Lack of feedback is another important barrier to change. Australians generally receive quarterly energy bills or a monthly bill averaged out across the year.  This provides little to no direct feedback to people on how they are using energy and what it is costing them. Research from other countries has shown that providing an energy meter in the home (or for a particular appliance) that shows energy use and/or cost on a continuous basis causes most households to significantly reduce their energy use.[3] Demonstrating to people that they are consuming more energy than their neighbours also leads to a reduction in energy consumption (this is social diffusion at work again).[4] 

It is not yet possible, or fair, to give the Rudd Government or the Minister for the Environment a mark for residential energy conservation. Many of their initiatives are in development or in the process of being implemented and the time this is taking is not unreasonable. Looking to their proposals, it is best to say that they have many bright ideas, but that many similar ideas have failed in implementation. It is crucial for the Rudd Government to consider the many failures, and few successes, in residential energy conservation as they work through the specifics of the policy design; most importantly, that they take account of the complexities and subtleties of human motivation. 


[1] Nolan, J.M., Schultz, P.W., Cialdini, R.B., Goldstein, N.J. & Griskevicius, V. 2008, ‘Normative social influence is underdetected’, Personality and Social Psychology Bulletin, vol. 34, no. 7, pp. 913-923.
[2] Coltrane, S., Archer, D. & Aronson, E. 1986, ‘The social-psychological foundations of successful energy conservation programmes’, Energy Policy, vol. 14, no. 2, pp. 133-148.

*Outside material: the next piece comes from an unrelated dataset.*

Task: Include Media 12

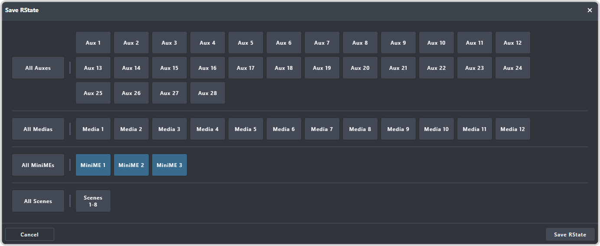Action: (513, 129)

[3] Wood, G. & Newborough, M. 2003, ‘Dynamic energy-consumption indicators for domestic appliances: environment, behaviour and design’, Energy and Buildings, vol. 35, no. 8, pp. 821-841; Wood, G. & Newborough, M. 2006, ‘Energy-use information transfer for intelligent homes: enabling energy conservation with central and local displays’, Energy and Buildings, vol. 39, no. 4, pp. 821-841.
[4] Schultz, P.W., Nolan, J.N., Cialdini, R.B., Goldstein, N.J. & Griskevicius, V. 2007, ‘The constructive, destructive, and reconstructive power of social norms’, Psychological Science, vol. 18, no. 5, pp. 429-434.